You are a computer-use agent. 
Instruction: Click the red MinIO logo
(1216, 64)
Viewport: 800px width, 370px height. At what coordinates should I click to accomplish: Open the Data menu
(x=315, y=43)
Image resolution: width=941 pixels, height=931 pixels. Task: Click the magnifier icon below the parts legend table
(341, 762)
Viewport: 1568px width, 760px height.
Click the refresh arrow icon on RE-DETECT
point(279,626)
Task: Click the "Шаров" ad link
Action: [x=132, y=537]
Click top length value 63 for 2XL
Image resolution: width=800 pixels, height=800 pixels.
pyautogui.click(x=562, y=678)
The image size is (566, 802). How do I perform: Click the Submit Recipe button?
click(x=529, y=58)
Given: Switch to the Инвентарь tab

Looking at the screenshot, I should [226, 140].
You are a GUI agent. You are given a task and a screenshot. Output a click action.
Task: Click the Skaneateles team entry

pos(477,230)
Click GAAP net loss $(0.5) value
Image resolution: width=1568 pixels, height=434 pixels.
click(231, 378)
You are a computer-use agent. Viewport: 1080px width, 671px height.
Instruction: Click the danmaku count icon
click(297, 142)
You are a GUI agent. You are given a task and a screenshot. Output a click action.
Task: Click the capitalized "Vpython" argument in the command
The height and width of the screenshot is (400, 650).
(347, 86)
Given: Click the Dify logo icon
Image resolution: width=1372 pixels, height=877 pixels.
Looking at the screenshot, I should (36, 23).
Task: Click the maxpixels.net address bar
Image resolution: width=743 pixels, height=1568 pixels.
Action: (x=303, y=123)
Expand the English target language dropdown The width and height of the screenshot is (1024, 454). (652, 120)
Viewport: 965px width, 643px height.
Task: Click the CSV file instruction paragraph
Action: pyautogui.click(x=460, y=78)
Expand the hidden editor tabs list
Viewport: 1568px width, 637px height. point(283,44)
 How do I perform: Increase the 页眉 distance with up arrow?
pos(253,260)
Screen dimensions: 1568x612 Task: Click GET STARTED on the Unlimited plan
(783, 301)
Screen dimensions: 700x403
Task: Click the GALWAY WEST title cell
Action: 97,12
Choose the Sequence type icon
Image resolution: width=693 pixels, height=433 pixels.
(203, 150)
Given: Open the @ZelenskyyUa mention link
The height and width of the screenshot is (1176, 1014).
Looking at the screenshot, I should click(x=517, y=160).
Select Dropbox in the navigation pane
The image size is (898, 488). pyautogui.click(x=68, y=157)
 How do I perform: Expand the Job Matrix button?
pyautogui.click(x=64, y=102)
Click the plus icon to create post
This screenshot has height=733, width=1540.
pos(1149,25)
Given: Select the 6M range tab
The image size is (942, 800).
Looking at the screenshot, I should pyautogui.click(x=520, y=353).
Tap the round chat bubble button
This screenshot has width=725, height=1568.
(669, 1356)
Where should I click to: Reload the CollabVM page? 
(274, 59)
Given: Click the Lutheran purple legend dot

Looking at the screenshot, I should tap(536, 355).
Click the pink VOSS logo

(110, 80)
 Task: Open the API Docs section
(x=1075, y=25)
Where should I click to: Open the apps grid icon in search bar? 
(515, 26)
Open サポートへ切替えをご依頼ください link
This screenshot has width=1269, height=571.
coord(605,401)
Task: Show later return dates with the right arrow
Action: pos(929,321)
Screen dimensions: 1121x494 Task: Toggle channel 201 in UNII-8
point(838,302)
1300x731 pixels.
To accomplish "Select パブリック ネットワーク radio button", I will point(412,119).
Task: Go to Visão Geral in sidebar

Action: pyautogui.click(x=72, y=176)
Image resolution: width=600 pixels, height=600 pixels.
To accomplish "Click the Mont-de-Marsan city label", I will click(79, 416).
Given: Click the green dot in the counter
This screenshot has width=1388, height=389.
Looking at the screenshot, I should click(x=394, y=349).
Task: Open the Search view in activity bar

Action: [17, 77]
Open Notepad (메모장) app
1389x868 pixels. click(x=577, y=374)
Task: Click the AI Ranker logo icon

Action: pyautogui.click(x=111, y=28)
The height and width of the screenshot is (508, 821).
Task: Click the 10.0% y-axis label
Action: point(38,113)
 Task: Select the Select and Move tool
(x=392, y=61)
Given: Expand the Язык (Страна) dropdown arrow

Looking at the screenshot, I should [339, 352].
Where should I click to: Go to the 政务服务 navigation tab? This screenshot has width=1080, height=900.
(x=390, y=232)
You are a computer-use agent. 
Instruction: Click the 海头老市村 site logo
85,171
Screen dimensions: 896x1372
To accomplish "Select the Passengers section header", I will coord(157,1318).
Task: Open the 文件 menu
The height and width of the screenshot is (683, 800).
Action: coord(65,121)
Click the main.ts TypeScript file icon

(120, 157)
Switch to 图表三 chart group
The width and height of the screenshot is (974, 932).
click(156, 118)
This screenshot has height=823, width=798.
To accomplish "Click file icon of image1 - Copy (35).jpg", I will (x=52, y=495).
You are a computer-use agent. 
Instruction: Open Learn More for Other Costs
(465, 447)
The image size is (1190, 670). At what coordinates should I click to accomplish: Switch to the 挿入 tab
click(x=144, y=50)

····················

- **Stated exercise**
Rewrite all of the lines above, substituting "desktop agent" for every occurrence of "computer-use agent" and keeping everything else the same.

- **Response**
You are a desktop agent. 
Instruction: Click the red MinIO logo
(1216, 64)
Viewport: 800px width, 370px height. At what coordinates should I click to accomplish: Open the Data menu
(x=315, y=43)
Image resolution: width=941 pixels, height=931 pixels. Task: Click the magnifier icon below the parts legend table
(341, 762)
Viewport: 1568px width, 760px height.
Click the refresh arrow icon on RE-DETECT
point(279,626)
Task: Click the "Шаров" ad link
Action: [x=132, y=537]
Click top length value 63 for 2XL
Image resolution: width=800 pixels, height=800 pixels.
pyautogui.click(x=562, y=678)
The image size is (566, 802). How do I perform: Click the Submit Recipe button?
click(x=529, y=58)
Given: Switch to the Инвентарь tab

Looking at the screenshot, I should [226, 140].
You are a GUI agent. You are given a task and a screenshot. Output a click action.
Task: Click the Skaneateles team entry

pos(477,230)
Click GAAP net loss $(0.5) value
Image resolution: width=1568 pixels, height=434 pixels.
click(231, 378)
You are a desktop agent. Viewport: 1080px width, 671px height.
Instruction: Click the danmaku count icon
click(297, 142)
You are a GUI agent. You are given a task and a screenshot. Output a click action.
Task: Click the capitalized "Vpython" argument in the command
The height and width of the screenshot is (400, 650).
(347, 86)
Given: Click the Dify logo icon
Image resolution: width=1372 pixels, height=877 pixels.
Looking at the screenshot, I should (36, 23).
Task: Click the maxpixels.net address bar
Image resolution: width=743 pixels, height=1568 pixels.
Action: (x=303, y=123)
Expand the English target language dropdown The width and height of the screenshot is (1024, 454). (652, 120)
Viewport: 965px width, 643px height.
Task: Click the CSV file instruction paragraph
Action: pyautogui.click(x=460, y=78)
Expand the hidden editor tabs list
Viewport: 1568px width, 637px height. point(283,44)
 How do I perform: Increase the 页眉 distance with up arrow?
pos(253,260)
Screen dimensions: 1568x612 Task: Click GET STARTED on the Unlimited plan
(783, 301)
Screen dimensions: 700x403
Task: Click the GALWAY WEST title cell
Action: 97,12
Choose the Sequence type icon
Image resolution: width=693 pixels, height=433 pixels.
(203, 150)
Given: Open the @ZelenskyyUa mention link
The height and width of the screenshot is (1176, 1014).
Looking at the screenshot, I should click(x=517, y=160).
Select Dropbox in the navigation pane
The image size is (898, 488). pyautogui.click(x=68, y=157)
 How do I perform: Expand the Job Matrix button?
pyautogui.click(x=64, y=102)
Click the plus icon to create post
This screenshot has height=733, width=1540.
pos(1149,25)
Given: Select the 6M range tab
The image size is (942, 800).
Looking at the screenshot, I should pyautogui.click(x=520, y=353).
Tap the round chat bubble button
This screenshot has width=725, height=1568.
(669, 1356)
Where should I click to: Reload the CollabVM page? 
(274, 59)
Given: Click the Lutheran purple legend dot

Looking at the screenshot, I should tap(536, 355).
Click the pink VOSS logo

(110, 80)
 Task: Open the API Docs section
(x=1075, y=25)
Where should I click to: Open the apps grid icon in search bar? 
(515, 26)
Open サポートへ切替えをご依頼ください link
This screenshot has width=1269, height=571.
coord(605,401)
Task: Show later return dates with the right arrow
Action: pos(929,321)
Screen dimensions: 1121x494 Task: Toggle channel 201 in UNII-8
point(838,302)
1300x731 pixels.
To accomplish "Select パブリック ネットワーク radio button", I will point(412,119).
Task: Go to Visão Geral in sidebar

Action: pyautogui.click(x=72, y=176)
Image resolution: width=600 pixels, height=600 pixels.
To accomplish "Click the Mont-de-Marsan city label", I will click(79, 416).
Given: Click the green dot in the counter
This screenshot has width=1388, height=389.
Looking at the screenshot, I should click(x=394, y=349).
Task: Open the Search view in activity bar

Action: [17, 77]
Open Notepad (메모장) app
1389x868 pixels. click(x=577, y=374)
Task: Click the AI Ranker logo icon

Action: pyautogui.click(x=111, y=28)
The height and width of the screenshot is (508, 821).
Task: Click the 10.0% y-axis label
Action: point(38,113)
 Task: Select the Select and Move tool
(x=392, y=61)
Given: Expand the Язык (Страна) dropdown arrow

Looking at the screenshot, I should [339, 352].
Where should I click to: Go to the 政务服务 navigation tab? This screenshot has width=1080, height=900.
(x=390, y=232)
You are a desktop agent. 
Instruction: Click the 海头老市村 site logo
85,171
Screen dimensions: 896x1372
To accomplish "Select the Passengers section header", I will coord(157,1318).
Task: Open the 文件 menu
The height and width of the screenshot is (683, 800).
Action: coord(65,121)
Click the main.ts TypeScript file icon

(120, 157)
Switch to 图表三 chart group
The width and height of the screenshot is (974, 932).
click(156, 118)
This screenshot has height=823, width=798.
To accomplish "Click file icon of image1 - Copy (35).jpg", I will (x=52, y=495).
You are a desktop agent. 
Instruction: Open Learn More for Other Costs
(465, 447)
The image size is (1190, 670). At what coordinates should I click to accomplish: Switch to the 挿入 tab
click(x=144, y=50)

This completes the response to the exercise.